Managing Pain While Avoiding Hydrocodone Addiction

To manage pain and avoid addiction to prescription drugs, good communication with the prescribing physician at the time of initial prescription is necessary to ensure they don’t write a hydrocodone prescription for longer than seven days — studies show that after about five days, addiction to opioid painkillers becomes more likely, particularly if the dose is too high. It is best to request a shorter four- or five-day dose of an opioid painkiller, and then request an alternative to be used after that. Given the busy, complicated nature of the healthcare system today, the burden is usually on the patient or the patient’s advocate to ask for physician authorizations and referrals to physical therapy or other complementary therapies and modalities (i.e., massage, acupuncture) that will help them manage their pain in healthier ways. The burden is also on the patient to work with Medicare or their private insurance company to determine which alternative medications and therapies are covered in their healthcare plan. Managing these details can be challenging for older adults, and the responsibility of handling prescriptions and other medications usually falls on a relative or other caregiver. The caregiver is likely also the one to coordinate complementary pain therapies and transport the loved one to the additional appointments, which is worth the extra effort if it ensures an older loved one doesn’t become dependent or addicted to hydrocodone or other pain medications.

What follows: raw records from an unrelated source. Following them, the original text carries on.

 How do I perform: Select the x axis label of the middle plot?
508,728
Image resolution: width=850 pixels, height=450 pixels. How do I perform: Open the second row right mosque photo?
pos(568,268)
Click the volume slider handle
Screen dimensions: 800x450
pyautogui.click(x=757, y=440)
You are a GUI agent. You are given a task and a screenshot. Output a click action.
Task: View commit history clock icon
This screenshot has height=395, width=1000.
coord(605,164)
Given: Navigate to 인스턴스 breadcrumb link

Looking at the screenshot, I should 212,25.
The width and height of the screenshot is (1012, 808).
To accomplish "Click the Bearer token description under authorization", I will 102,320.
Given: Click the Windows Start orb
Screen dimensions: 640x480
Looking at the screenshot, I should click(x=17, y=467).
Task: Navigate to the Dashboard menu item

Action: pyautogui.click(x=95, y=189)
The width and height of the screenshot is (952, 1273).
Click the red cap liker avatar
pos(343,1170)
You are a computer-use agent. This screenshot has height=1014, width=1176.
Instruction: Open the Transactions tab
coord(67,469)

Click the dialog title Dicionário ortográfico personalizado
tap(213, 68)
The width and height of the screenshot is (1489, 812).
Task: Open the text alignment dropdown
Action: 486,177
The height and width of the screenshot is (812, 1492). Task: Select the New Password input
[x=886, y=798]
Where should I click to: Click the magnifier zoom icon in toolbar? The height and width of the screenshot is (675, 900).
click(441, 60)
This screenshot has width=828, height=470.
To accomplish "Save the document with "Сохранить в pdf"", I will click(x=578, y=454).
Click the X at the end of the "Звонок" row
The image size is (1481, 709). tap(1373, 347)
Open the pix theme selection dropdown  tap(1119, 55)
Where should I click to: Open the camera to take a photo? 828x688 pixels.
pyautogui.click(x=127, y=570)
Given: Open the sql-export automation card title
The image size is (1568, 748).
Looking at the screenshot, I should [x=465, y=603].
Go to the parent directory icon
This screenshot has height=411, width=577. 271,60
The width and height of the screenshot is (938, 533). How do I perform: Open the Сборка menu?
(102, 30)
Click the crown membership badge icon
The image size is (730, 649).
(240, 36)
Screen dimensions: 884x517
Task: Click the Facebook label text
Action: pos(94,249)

Hydrocodone Addiction Treatment

If and when hydrocodone dependence or hydrocodone addiction occurs, it will likely be necessary to undergo detoxification, or detox at an addiction treatment facility. A few days of medically assisted detox can help restore balance to the body while providing alternative pain relief. Hydrocodone withdrawal is challenging, and symptoms can include increased pain, confusion, depression, muscle and joint pain, heart palpitations, sweating, diarrhea, nausea, hypertension, fever and insomnia. Research-backed medications may be used during the detox period to help ease these symptoms. The next phase of addiction treatment typically involves helping the client find alternative ways to deal with chronic pain as they return to good physical and mental health. Support and training in alternative coping methods and modalities are usually provided during treatment, with the goal that the client can rely on a new course of pain management that is effective and supports their well-being in recovery.   Sources Prescription Drug Abuse among Older Adults. Olivia Dean. AARP Public Policy Institute, August 2017. CDC Guideline for Prescribing Opioids for Chronic Pain — United States, 2016. Opioids – National Institute on Drug Abuse (NIDA), 2017. Key Substance Use and Mental Health Indicators in the United States: Results from the 2016 National Survey on Drug Use and Health. SAMHSA, 2016. Hydrocodone –, 2017. A Day in the Life of Older Adults: Substance Use Facts, May 2017. Emergency Department Visits Involving Illicit Drug Use by Older Adults. The DAWN Report, Drug Abuse Warning Network (DAWN), September 2010.